The hash index is unsorted, so it supports equality lookups but no range queries.
A hash index can be created on one or multiple document attributes. A hash index will
only be used by a query if all indexed attributes are present in the search condition,
and if all attributes are compared using the equality (`==`) operator.
Hash indexes can optionally be declared to be unique, disallowing saving the same
value in the indexed attribute.
Hash indexes are supported by AQL and several query functions, e.g. `byExample`,
`firstExample` etc.
!SUBSECTION Skiplist Index
A skiplist is a sorted index structure. They can be used to quickly find documents
with specific attribute values but also support range queries. They can also be used
for sorting in AQL.
A skiplist can be created on one or multiple document attributes.
Skiplists can optionally be declared to be unique, disallowing saving the same
value in the indexed attribute.
Skiplists are supported by AQL and several query functions, e.g. `byExample`,
`firstExample` etc.
!SUBSECTION Geo Index
A geo index is used to find places on the surface of the earth fast. The
geo index in ArangoDB supports near and within queries. There are special functions
to query geo indexes.
!SUBSECTION Fulltext Index
A fulltext index can be used to find words, or prefixes of words inside documents.
A fulltext index can be set on one attribute only, and will index all words contained
in documents that have a textual value in this attribute. Only words with a (specifyable)
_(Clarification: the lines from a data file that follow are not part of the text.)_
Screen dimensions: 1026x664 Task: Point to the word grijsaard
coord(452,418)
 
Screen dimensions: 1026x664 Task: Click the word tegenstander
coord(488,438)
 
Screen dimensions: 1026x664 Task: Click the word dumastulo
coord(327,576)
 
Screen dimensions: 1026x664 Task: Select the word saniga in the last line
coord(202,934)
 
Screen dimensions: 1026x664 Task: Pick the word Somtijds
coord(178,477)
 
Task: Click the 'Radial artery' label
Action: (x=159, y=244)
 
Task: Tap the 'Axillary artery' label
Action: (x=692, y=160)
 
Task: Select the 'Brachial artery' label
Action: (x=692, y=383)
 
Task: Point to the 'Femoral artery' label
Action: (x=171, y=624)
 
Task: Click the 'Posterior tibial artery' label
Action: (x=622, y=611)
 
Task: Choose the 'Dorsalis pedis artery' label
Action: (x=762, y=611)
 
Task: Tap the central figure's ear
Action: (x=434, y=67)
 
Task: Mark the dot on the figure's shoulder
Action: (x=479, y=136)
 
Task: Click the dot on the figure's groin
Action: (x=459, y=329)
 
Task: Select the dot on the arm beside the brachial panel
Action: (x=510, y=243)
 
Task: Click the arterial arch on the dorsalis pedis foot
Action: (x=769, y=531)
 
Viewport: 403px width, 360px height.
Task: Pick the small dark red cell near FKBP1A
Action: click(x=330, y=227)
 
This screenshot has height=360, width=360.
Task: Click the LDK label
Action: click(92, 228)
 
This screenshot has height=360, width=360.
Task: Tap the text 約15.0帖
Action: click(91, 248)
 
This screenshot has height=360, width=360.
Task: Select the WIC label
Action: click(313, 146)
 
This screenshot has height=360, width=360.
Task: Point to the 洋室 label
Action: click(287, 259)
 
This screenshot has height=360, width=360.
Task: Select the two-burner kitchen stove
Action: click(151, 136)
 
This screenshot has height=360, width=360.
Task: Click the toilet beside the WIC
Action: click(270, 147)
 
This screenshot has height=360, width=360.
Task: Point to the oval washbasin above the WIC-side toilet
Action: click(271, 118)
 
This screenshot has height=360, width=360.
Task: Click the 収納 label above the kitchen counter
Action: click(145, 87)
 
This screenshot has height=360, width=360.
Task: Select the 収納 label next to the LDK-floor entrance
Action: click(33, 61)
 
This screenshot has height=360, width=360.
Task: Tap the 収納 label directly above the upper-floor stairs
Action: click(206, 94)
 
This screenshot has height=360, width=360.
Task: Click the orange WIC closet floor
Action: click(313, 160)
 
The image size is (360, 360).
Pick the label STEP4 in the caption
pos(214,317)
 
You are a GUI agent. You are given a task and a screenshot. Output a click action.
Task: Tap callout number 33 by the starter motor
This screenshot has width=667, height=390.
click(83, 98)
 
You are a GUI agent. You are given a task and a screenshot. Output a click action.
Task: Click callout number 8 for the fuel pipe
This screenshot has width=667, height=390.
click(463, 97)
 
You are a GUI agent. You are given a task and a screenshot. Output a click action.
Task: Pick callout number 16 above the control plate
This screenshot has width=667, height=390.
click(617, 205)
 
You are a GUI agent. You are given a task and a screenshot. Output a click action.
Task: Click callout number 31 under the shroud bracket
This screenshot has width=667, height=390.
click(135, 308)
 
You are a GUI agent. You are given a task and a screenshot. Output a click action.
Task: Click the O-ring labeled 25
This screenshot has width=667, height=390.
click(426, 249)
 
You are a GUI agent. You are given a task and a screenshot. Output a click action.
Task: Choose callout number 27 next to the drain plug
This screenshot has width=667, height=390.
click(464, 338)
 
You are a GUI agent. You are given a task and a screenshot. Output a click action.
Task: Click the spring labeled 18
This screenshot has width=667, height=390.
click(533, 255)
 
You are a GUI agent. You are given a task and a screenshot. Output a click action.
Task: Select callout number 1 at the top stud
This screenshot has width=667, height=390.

minimum length are indexed. Word tokenization is done using the word boundary analysis
provided by libicu, which is taking into account the selected language provided at
server start. Words are indexed in their lower-cased form. The index supports complete
match queries (full words) and prefix queries.
!SECTION Index Identifiers and Handles
An *index handle* uniquely identifies an index in the database. It is a string and
consists of the collection name and an *index identifier* separated by a `/`. The
index identifier part is a numeric value that is auto-generated by ArangoDB.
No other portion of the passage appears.